# [Brief]
Beginning at the line containing "Image resolution: width=720" in the material below and ending at the line containing "Switch to the Appearance tab 800x450 pixels.", return each line exactly and add nothing.

# [Record excerpts]
= = = =

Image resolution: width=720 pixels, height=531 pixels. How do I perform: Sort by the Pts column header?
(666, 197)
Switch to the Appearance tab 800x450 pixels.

= = = =

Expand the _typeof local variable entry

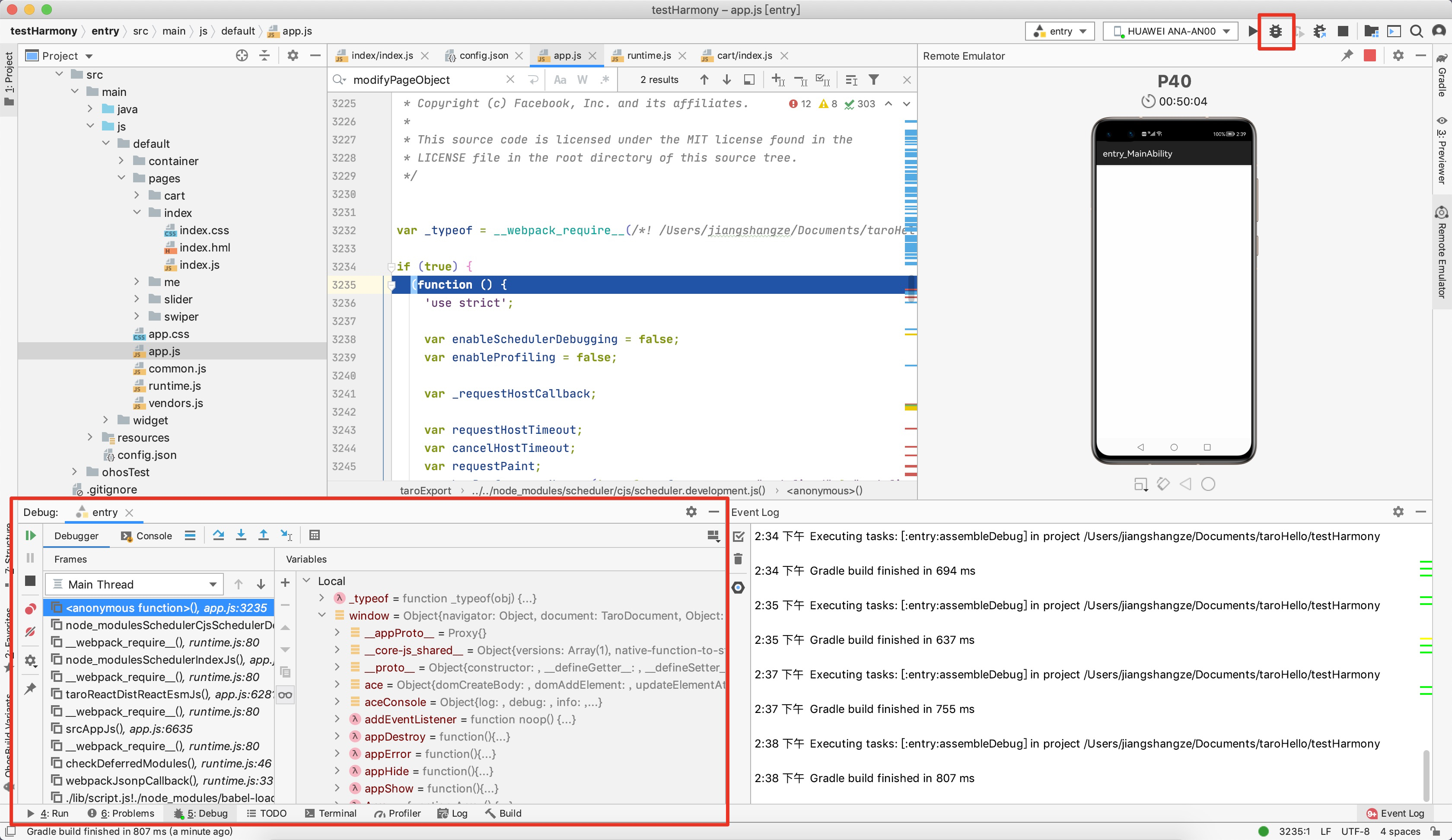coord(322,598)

= = = =

# [Answer box]
Image resolution: width=720 pixels, height=531 pixels. How do I perform: Sort by the Pts column header?
(666, 197)
Switch to the Appearance tab 800x450 pixels.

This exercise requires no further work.